Carbonylation

Organic chemistry

Several industrially useful organic chemicals are prepared by carbonylations, which can be highly selective reactions. Carbonylations produce organic carbonyls, i.e., compounds that contain the C=O functional group such as aldehydes, carboxylic acids, and esters. Carbonylations are the basis of two main types of reactions, hydroformylation and Reppe Chemistry.

Hydroformylation

Hydroformylation entails the addition of both carbon monoxide and hydrogen to unsaturated organic compounds, usually alkenes. The usual products are aldehydes:

RCH=CH₂ + H₂ + CO → RCH₂CH₂CHO

The reaction requires metal catalysts that bind the CO, the H₂, and the alkene, allowing these substrates to combine within its coordination sphere.

Decarbonylation

Many organic carbonyls undergo decarbonylation. A common transformation involves the conversion of aldehydes to alkanes, usually catalyzed by metal complexes:

RCHO → RH + CO

Reppe chemistry

Reppe Chemistry, named after Walter Reppe, entails addition of carbon monoxide and an acidic hydrogen donor to the organic substrate.
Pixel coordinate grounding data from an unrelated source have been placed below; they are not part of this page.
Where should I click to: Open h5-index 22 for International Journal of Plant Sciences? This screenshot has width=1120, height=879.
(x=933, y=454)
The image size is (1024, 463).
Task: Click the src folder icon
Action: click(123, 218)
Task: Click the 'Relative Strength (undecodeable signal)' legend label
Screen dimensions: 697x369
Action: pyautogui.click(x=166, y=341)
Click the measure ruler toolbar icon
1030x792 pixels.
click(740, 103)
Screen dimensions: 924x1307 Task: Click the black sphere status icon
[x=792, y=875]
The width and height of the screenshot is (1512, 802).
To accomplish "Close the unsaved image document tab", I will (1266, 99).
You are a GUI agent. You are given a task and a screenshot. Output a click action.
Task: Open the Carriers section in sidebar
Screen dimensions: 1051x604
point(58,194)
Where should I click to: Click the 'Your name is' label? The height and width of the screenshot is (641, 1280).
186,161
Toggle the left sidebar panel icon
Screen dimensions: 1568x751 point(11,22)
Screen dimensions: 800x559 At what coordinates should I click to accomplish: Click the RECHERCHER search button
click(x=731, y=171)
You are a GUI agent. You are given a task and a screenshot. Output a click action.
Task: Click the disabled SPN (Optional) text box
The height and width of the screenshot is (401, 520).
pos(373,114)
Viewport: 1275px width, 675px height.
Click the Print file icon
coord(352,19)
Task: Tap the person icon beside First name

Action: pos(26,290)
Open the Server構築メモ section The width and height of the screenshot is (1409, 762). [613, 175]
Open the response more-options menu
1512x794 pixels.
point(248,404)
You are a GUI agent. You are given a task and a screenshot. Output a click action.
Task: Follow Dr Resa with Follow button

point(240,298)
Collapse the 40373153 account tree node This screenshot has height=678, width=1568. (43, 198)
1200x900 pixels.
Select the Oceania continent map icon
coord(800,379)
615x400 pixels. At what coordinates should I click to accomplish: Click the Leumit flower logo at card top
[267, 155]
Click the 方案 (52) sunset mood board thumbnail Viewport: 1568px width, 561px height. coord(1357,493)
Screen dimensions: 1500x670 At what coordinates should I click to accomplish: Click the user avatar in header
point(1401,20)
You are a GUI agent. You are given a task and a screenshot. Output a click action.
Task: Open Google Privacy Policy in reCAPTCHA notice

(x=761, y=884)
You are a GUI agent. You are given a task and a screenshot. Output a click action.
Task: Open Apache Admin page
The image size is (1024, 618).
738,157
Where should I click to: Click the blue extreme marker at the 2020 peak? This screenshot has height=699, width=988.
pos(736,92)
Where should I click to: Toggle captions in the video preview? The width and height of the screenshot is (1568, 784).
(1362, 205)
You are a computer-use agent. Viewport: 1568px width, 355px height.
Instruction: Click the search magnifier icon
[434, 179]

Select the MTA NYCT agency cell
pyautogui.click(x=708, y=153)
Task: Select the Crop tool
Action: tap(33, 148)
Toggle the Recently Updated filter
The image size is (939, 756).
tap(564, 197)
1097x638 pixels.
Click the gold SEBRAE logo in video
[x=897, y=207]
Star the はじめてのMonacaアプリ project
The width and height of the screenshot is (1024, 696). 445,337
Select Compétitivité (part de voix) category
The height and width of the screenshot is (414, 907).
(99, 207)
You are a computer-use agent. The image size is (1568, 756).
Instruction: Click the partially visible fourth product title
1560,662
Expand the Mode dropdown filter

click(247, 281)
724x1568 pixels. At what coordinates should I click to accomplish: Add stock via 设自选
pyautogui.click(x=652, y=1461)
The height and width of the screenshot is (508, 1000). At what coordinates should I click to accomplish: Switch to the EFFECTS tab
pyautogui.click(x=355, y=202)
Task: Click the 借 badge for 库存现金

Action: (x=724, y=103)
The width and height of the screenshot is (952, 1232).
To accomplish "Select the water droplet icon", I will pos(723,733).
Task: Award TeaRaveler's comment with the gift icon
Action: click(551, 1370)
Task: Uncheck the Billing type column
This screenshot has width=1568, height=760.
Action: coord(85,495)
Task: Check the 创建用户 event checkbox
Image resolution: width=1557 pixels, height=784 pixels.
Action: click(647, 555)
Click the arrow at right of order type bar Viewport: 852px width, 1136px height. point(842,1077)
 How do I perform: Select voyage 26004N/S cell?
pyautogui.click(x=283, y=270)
Large-scale applications of this type of carbonylation are the Monsanto and Cativa processes, which convert methanol to acetic acid. Acetic anhydride is prepared by a related carbonylation of methyl acetate. In the related hydrocarboxylation and hydroesterification, alkenes and alkynes are the substrates. This method is used in industry to produce propionic acid from ethylene:

RCH=CH₂ + H₂O + CO → RCH₂CH₂CO₂H

These reactions require metal catalysts, which bind and activate the CO. In the industrial synthesis of ibuprofen, a benzylic alcohol is converted to the corresponding carboxylic acid via a Pd-catalyzed carbonylation:

ArCH(CH₃)OH + CO → ArCH(CH₃)CO₂H

Acrylic acid was once prepared by the hydrocarboxylation of acetylene but is now produced by the oxidation of propene. The hydrocarboxylation of alkenes is a prominent example of Reppe chemistry. In industry, propanoic acid is mainly produced by the hydrocarboxylation of ethylene using nickel carbonyl as the catalyst:

H₂C=CH₂ + H₂O + CO → CH₃CH₂CO₂H

Hydroesterification is like hydrocarboxylation, but uses alcohols instead of water.

Other reactions

The Koch reaction (also the related Koch-Haaf reactions) entail the addition of CO to unsaturated compounds in the presence of strong acids such as sulfuric acid. This method is less frequently used in industry as are the metal-catalyzed reactions, described above. The industrial synthesis of glycolic acid is achieved in this way:

CH₂O + CO + H₂O → HOCH₂CO₂H

The conversion of isobutene to pivalic acid is also illustrative:

(CH₃)₂C=CH₂ + H₂O + CO → (CH₃)₃CCO₂H

Unrelated to the Koch reaction, dimethyl carbonate and dimethyl oxalate are also produced in industry from carbon monoxide. These reactions require oxidants:

2 CH₃OH + 1/2 O₂ + CO → (CH₃O)₂CO + H₂O

Alkyl, benzyl, vinyl, aryl, and allyl halides can also be carbonylated in the presence carbon monoxide and suitable catalysts such as manganese, iron, or nickel powders.

Carbonylation in inorganic chemistry

Metal carbonyls, compounds with the formula M(CO)_xL_y (M = metal; L = other ligands) are prepared by carbonylation of transition metals. Iron and nickel powder react directly with CO to give Fe(CO)₅ and Ni(CO)₄, respectively. Most other metals form carbonyls less directly, such as from their oxides or halides. Metal carbonyls are widely employed as catalysts in the hydroformylation and Reppe processes discussed above. Inorganic compounds that contain CO ligands can also undergo decarbonylation, often via a photochemical reaction.

Protein carbonylation

The modification of side chains in a few native amino acids such as histidine, cysteine, and lysine in proteins to carbonyl derivatives (aldehydes and ketones) is known as protein carbonylation. Oxidative stress, often metal catalyzed, leads to protein carbonylation.